#### [WORK TO BE COMPLETED]
Faithfully repeat all of the records, as they are written below.

#### [DATASET]
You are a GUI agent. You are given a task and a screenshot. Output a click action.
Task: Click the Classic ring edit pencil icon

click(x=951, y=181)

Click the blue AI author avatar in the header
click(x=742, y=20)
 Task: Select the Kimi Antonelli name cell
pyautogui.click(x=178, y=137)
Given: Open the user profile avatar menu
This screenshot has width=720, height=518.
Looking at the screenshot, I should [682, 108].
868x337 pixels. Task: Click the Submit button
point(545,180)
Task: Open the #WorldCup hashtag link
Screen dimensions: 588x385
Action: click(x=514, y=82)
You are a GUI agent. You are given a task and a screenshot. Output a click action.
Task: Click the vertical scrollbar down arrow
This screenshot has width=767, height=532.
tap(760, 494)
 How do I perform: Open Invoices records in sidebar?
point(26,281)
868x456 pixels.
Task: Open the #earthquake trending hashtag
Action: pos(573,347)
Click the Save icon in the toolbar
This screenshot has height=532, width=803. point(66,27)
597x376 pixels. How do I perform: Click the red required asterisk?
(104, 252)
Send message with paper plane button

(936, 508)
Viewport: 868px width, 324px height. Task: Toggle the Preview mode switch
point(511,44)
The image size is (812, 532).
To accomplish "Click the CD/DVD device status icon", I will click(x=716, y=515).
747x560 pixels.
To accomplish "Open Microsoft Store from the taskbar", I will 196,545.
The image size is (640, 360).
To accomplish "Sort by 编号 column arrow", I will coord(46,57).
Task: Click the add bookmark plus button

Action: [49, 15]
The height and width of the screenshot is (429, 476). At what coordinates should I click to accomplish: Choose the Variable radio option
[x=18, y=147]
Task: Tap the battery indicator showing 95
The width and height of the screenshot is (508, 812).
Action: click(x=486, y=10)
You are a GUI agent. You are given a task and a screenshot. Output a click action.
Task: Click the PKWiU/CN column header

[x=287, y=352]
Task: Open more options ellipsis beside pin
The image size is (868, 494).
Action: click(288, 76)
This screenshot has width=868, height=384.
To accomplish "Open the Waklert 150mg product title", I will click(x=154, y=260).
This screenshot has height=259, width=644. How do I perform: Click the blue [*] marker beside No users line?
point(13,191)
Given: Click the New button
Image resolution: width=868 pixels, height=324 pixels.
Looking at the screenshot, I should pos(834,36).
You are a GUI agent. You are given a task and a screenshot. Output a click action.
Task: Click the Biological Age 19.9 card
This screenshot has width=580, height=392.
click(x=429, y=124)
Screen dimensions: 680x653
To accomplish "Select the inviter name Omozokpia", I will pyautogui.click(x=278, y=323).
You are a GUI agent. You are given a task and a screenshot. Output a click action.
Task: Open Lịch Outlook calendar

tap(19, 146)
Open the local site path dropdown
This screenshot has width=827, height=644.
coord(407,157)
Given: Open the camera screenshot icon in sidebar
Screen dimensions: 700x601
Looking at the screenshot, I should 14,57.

#### [ANSWER TO THIS PROBLEM]
You are a GUI agent. You are given a task and a screenshot. Output a click action.
Task: Click the Classic ring edit pencil icon

click(x=951, y=181)

Click the blue AI author avatar in the header
click(x=742, y=20)
 Task: Select the Kimi Antonelli name cell
pyautogui.click(x=178, y=137)
Given: Open the user profile avatar menu
This screenshot has width=720, height=518.
Looking at the screenshot, I should [682, 108].
868x337 pixels. Task: Click the Submit button
point(545,180)
Task: Open the #WorldCup hashtag link
Screen dimensions: 588x385
Action: click(x=514, y=82)
You are a GUI agent. You are given a task and a screenshot. Output a click action.
Task: Click the vertical scrollbar down arrow
This screenshot has width=767, height=532.
tap(760, 494)
 How do I perform: Open Invoices records in sidebar?
point(26,281)
868x456 pixels.
Task: Open the #earthquake trending hashtag
Action: pos(573,347)
Click the Save icon in the toolbar
This screenshot has height=532, width=803. point(66,27)
597x376 pixels. How do I perform: Click the red required asterisk?
(104, 252)
Send message with paper plane button

(936, 508)
Viewport: 868px width, 324px height. Task: Toggle the Preview mode switch
point(511,44)
The image size is (812, 532).
To accomplish "Click the CD/DVD device status icon", I will click(x=716, y=515).
747x560 pixels.
To accomplish "Open Microsoft Store from the taskbar", I will 196,545.
The image size is (640, 360).
To accomplish "Sort by 编号 column arrow", I will coord(46,57).
Task: Click the add bookmark plus button

Action: [49, 15]
The height and width of the screenshot is (429, 476). At what coordinates should I click to accomplish: Choose the Variable radio option
[x=18, y=147]
Task: Tap the battery indicator showing 95
The width and height of the screenshot is (508, 812).
Action: click(x=486, y=10)
You are a GUI agent. You are given a task and a screenshot. Output a click action.
Task: Click the PKWiU/CN column header

[x=287, y=352]
Task: Open more options ellipsis beside pin
The image size is (868, 494).
Action: click(288, 76)
This screenshot has width=868, height=384.
To accomplish "Open the Waklert 150mg product title", I will click(x=154, y=260).
This screenshot has height=259, width=644. How do I perform: Click the blue [*] marker beside No users line?
point(13,191)
Given: Click the New button
Image resolution: width=868 pixels, height=324 pixels.
Looking at the screenshot, I should pos(834,36).
You are a GUI agent. You are given a task and a screenshot. Output a click action.
Task: Click the Biological Age 19.9 card
This screenshot has width=580, height=392.
click(x=429, y=124)
Screen dimensions: 680x653
To accomplish "Select the inviter name Omozokpia", I will pyautogui.click(x=278, y=323).
You are a GUI agent. You are given a task and a screenshot. Output a click action.
Task: Open Lịch Outlook calendar

tap(19, 146)
Open the local site path dropdown
This screenshot has width=827, height=644.
coord(407,157)
Given: Open the camera screenshot icon in sidebar
Screen dimensions: 700x601
Looking at the screenshot, I should 14,57.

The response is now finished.